When Emily and I were first testing out Rivers to Ridges programs and trying to figure out how to make it our full-time job, we became members of Cospace so we could devote 2 to 3 days a week working on it. From there we met tons of people who were excited about our project and who connected us to small contracts, mentors and new ideas. A fellow Cospace member, Patti Balsillie, told us about the Arctic Inspiration Prize, which we then applied to and were successful in receiving $100,000 towards the Nest Forest School. And that prize launched not just the preschool, but a whole bunch of connections that continue to this day. It also provided us with seed money to float us through some contracts that may not have otherwise been easy for us to take on as a small, two person part-time team.  We met Dennis Zimmerman through Cospace and have been working with him on the Salmon Curriculum for years.  Yeah, from there everything has grown.

Through connections made at Cospace, we met the people who would guide us through all the market research we needed to do, mentors in the community, and the people who would eventually help us incorporate. We were fortunate to be a part of one of the first (co)lab cohorts in 2017 (previous version of Launchspace), where we got the mentorship support and resources to take our ideas to the next level.

Now we have office space in the new NorthLight building, which has been huge to have a place to leave our things, be united on what we’re doing, and to welcome a new staff member Rosalind! So much has happened since starting as a little part time experiment at the old Cospace.

I bet you know about a ton of interesting books; can you recommend any?

Balanced and Barefooted” by Angela J. Hanscom is about supporting unstructured free play for young people and why that is different than adult initiated play and how important it is for kids to spend time on uneven surfaces, not dangerous but not completely safe environments.

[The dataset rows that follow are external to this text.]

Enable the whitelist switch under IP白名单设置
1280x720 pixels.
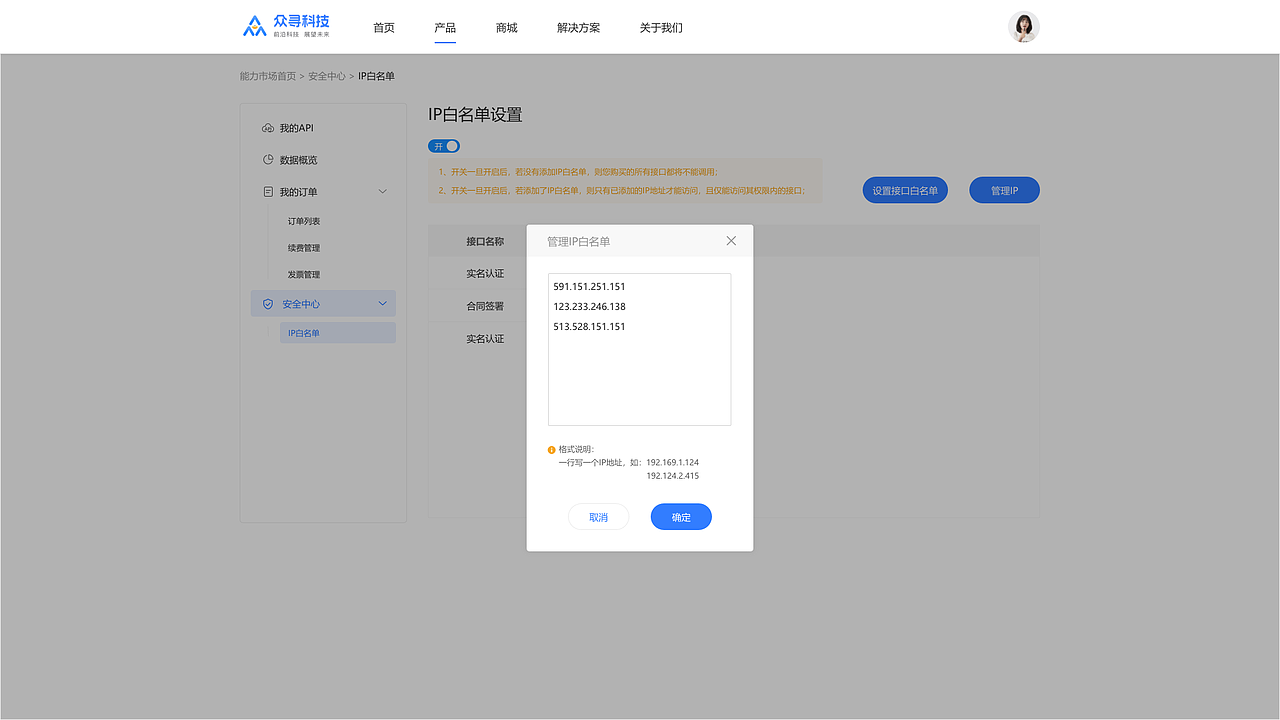pos(443,145)
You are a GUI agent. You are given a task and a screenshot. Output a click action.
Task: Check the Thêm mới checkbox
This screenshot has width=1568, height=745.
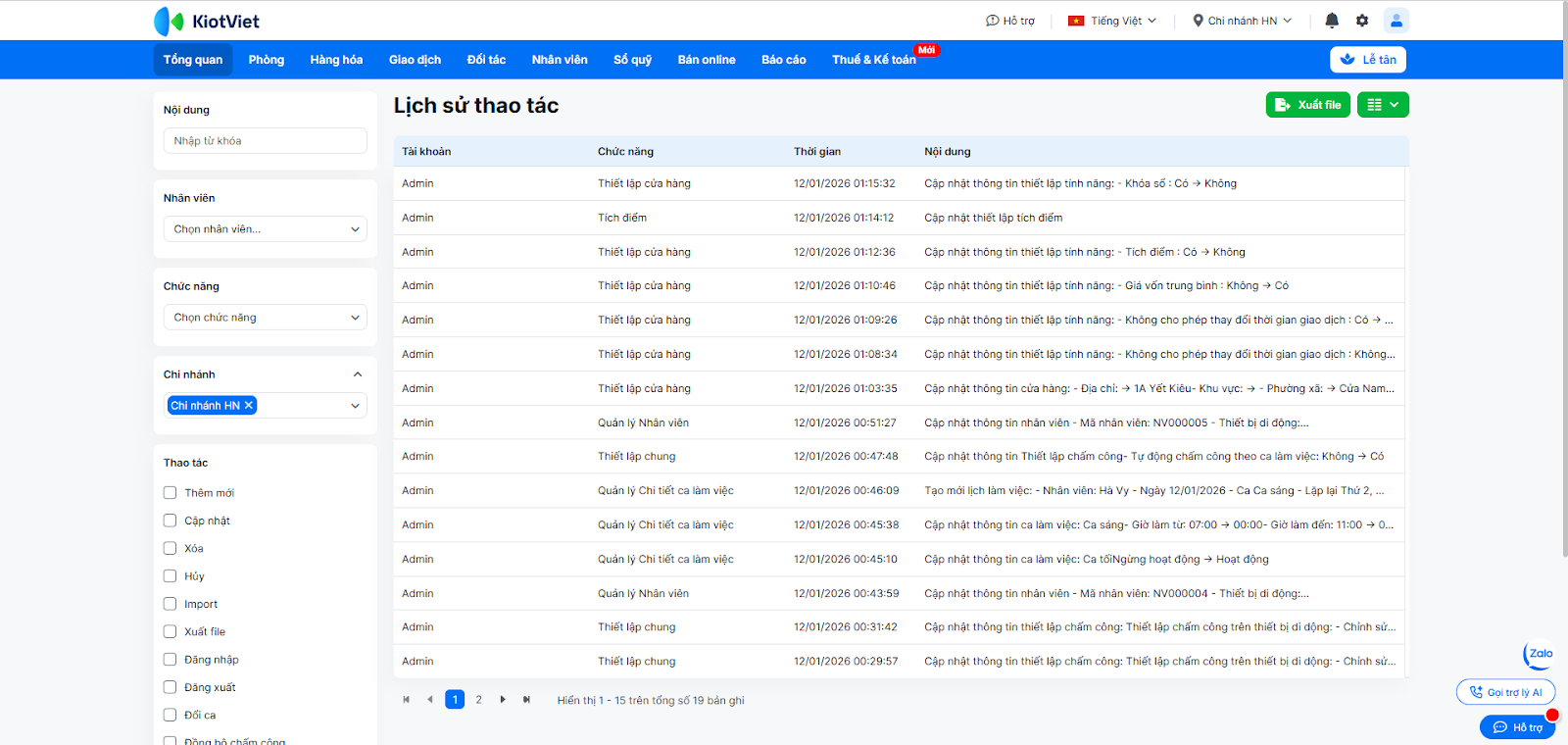point(171,493)

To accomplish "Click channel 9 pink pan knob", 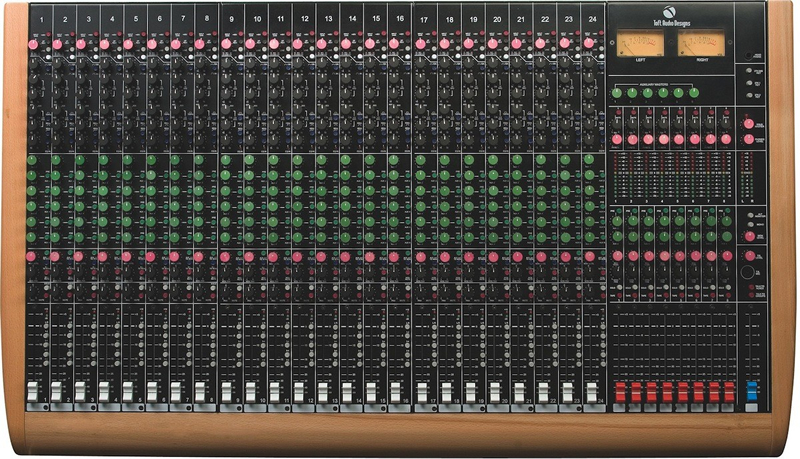I will [x=225, y=257].
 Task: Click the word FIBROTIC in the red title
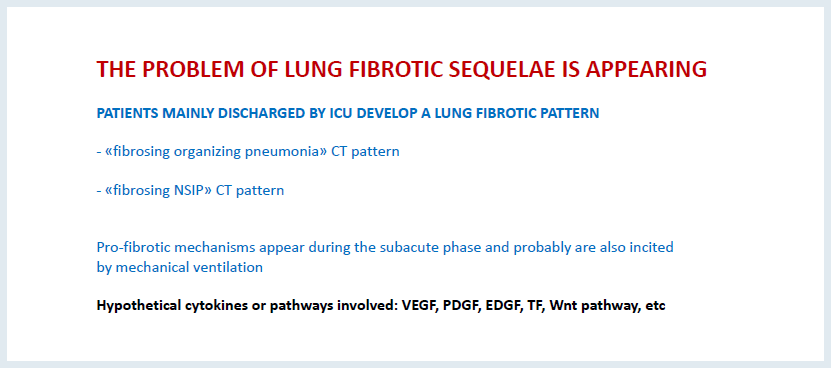pos(391,69)
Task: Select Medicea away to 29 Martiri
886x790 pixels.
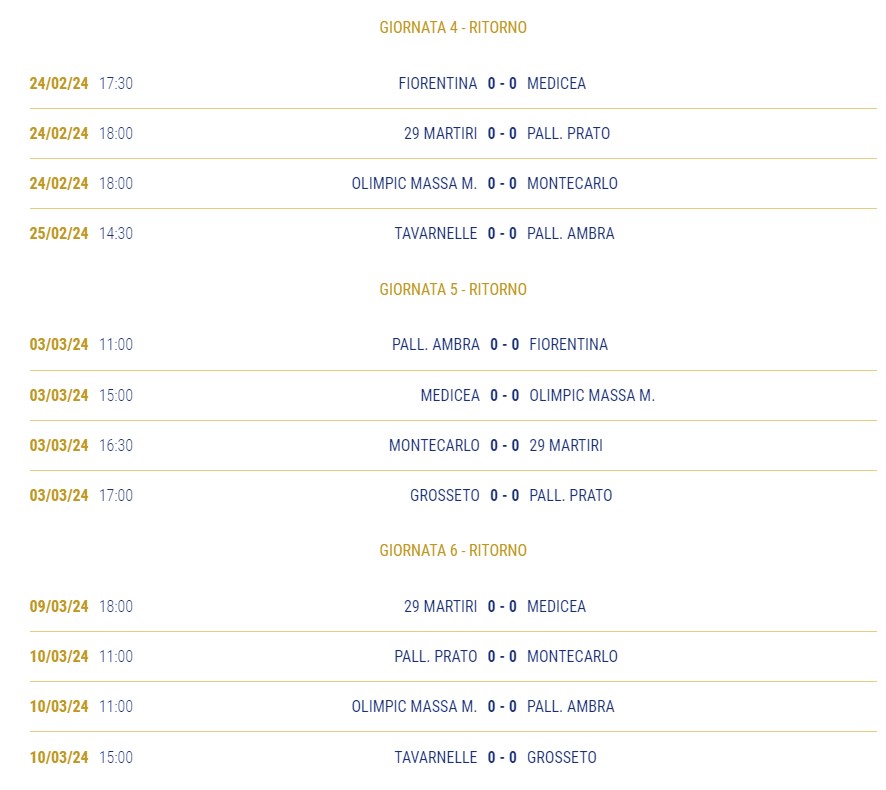Action: (556, 606)
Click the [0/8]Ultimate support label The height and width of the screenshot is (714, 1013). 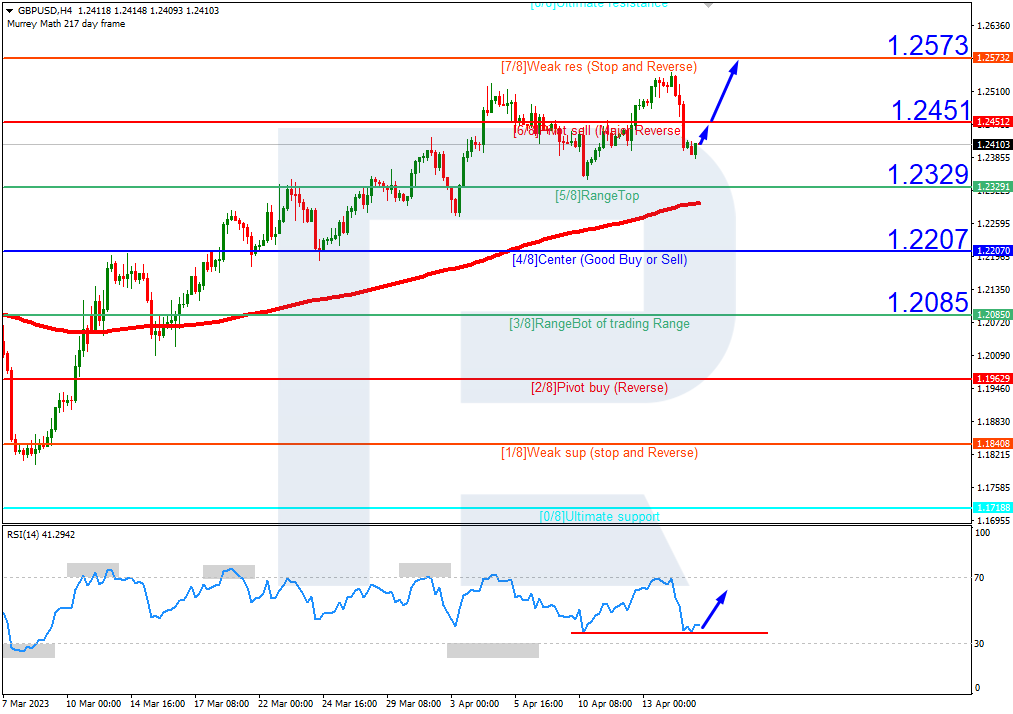click(x=599, y=516)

Emily suggests “The Overstory” by Richard Powers, which she describes as interwoven stories that also merge into connection with trees in a poetic way. It sounds really beautiful.

Two of our favourite books to read with the children, are “The Other Way to Listen” and “Everyone Needs a Rock” by Bird Baylor. They are incredibly powerful books – really beautiful and deep, or just lovely depending on what level you’re reading them at.

Embers” by Richard Wagamese is a book that Rosalind carries around with her. It is little meditations that this man captured in his writing over a lifetime of morning meditation and they are very beautiful.

Summer camp registration for ages 5 to 13

We have an incredibly talented  team of returning staff who are super keen to share their joy with children through camp.

All Summer  programs currently run out of the Grey Mountain Primary School forest and back to the Hidden Lakes. The details are online and registration opens on Friday, February 28th at 9:00 AM.

The camps are grouped into age ranges and the groups also intermingle with each other. Often, the older kids will join the younger groups to take on leadership roles. For the older children there’s more skill-based learning and the younger children are focused on exploratory play and sensory awareness. We are outside everyday all day. And with the support of Yukon Energy, we continue to bring in Elders and Knowledge Holders that support sharing their cultural knowledge.

In order to break down financial barriers for people who want to attend the camp but have limited access, we have the Strong Roots Bursary Fund which is funded partially by our revenues and partially by community donations. We invite families to apply for our 2020 Bursary. Last year we were proud to welcome 6 participants who were supported by our bursary! We are looking forward to our biggest and most exciting camp season out in the forest yet!